-- START Data provided --

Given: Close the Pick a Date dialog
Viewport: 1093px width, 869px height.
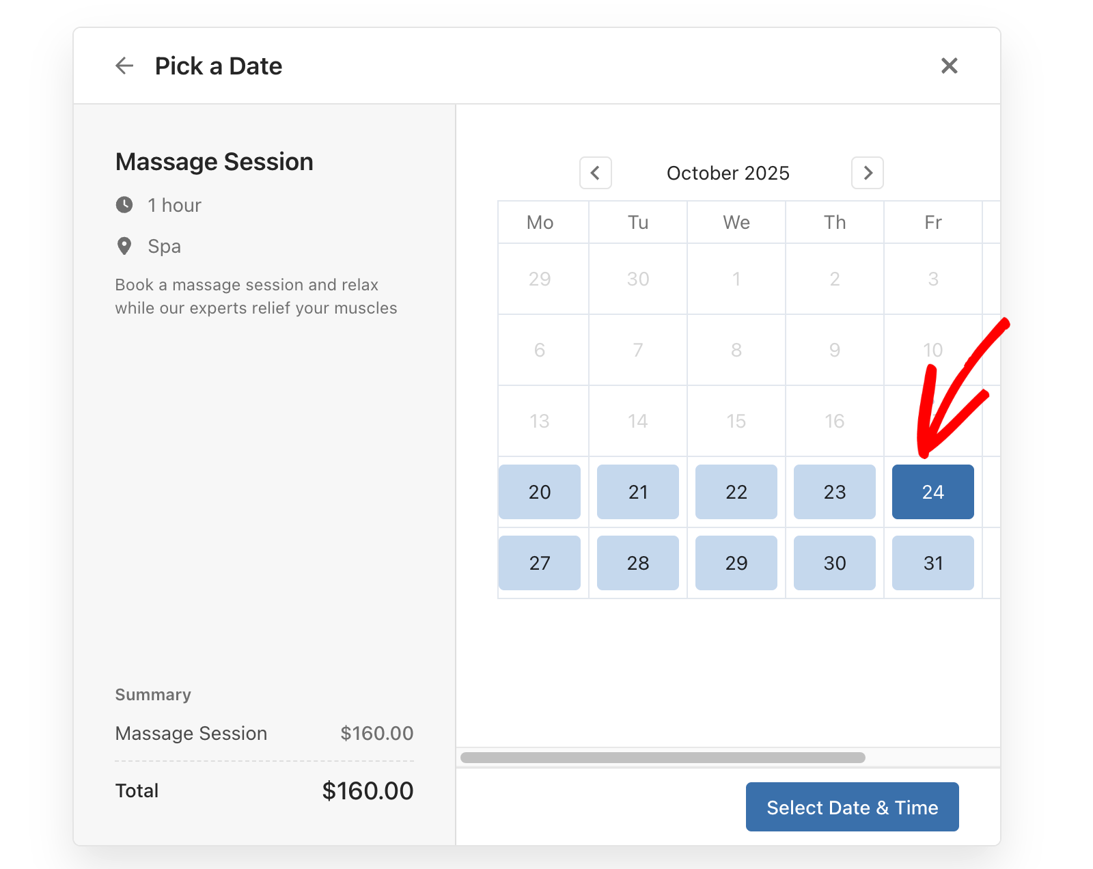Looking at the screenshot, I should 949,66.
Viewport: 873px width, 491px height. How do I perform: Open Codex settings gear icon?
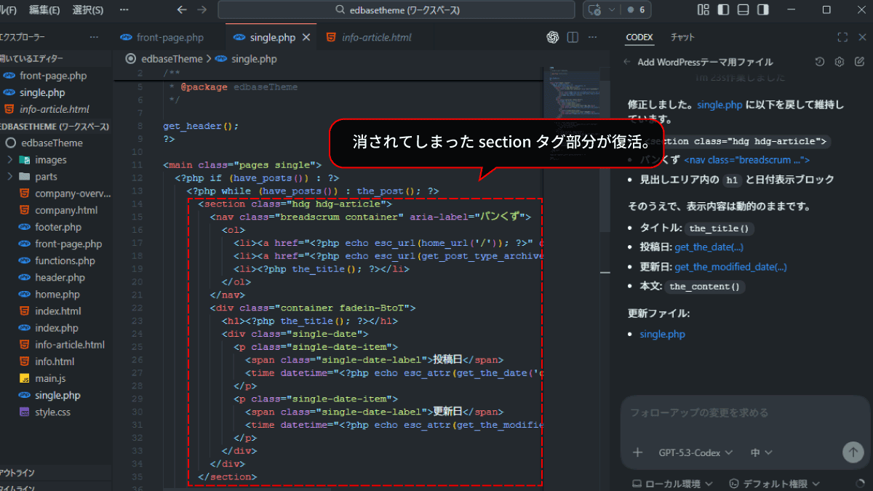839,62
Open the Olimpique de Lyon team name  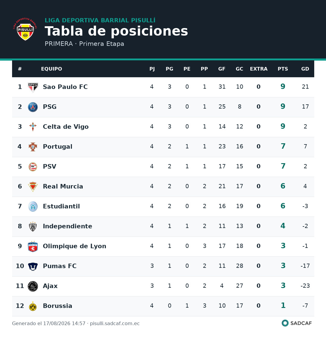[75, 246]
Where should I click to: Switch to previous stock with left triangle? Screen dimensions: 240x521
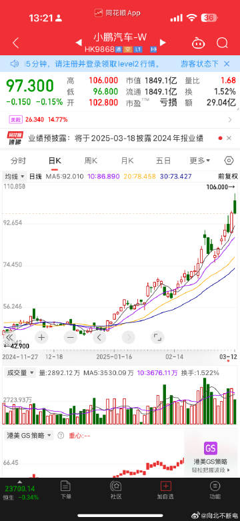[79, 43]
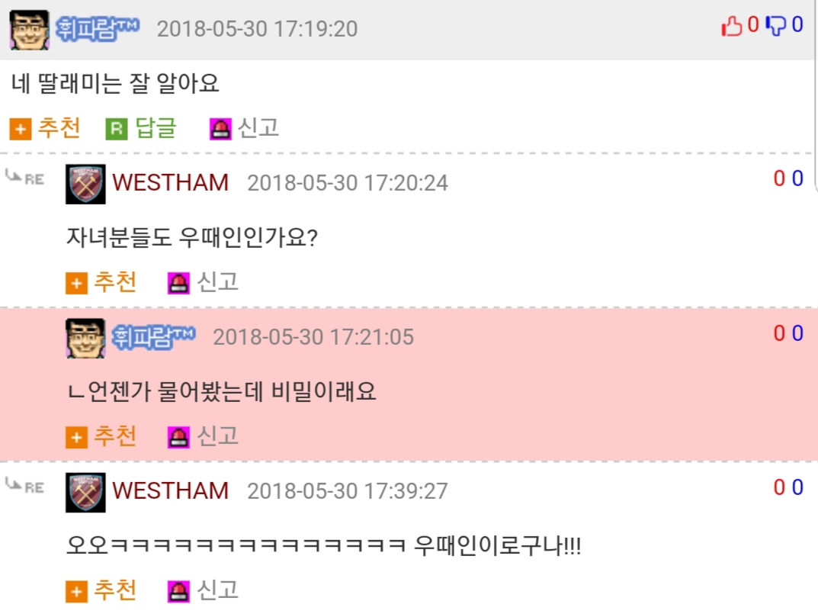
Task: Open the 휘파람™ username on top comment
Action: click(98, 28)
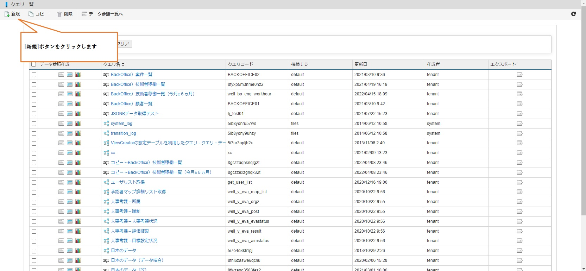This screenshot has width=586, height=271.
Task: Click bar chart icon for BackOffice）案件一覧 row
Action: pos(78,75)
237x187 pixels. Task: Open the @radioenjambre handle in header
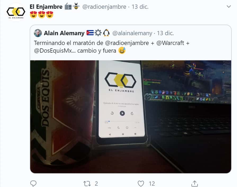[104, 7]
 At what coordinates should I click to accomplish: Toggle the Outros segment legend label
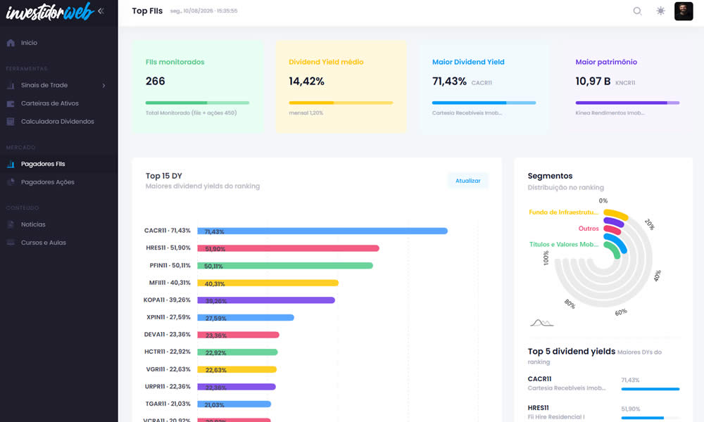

-- END Data provided --

**What the task requires:**
Copy the entries above without any changes, from the line with "Where should I" to the line with "Action: pos(78,75)", including both of those lines. Leave the pictures out of your copy.

**Solution below:**
Where should I click to: Switch to previous stock with left triangle? Screen dimensions: 240x521
[79, 43]
Task: Open the 휘파람™ username on top comment
Action: click(98, 28)
This screenshot has width=586, height=271.
Task: Click bar chart icon for BackOffice）案件一覧 row
Action: pos(78,75)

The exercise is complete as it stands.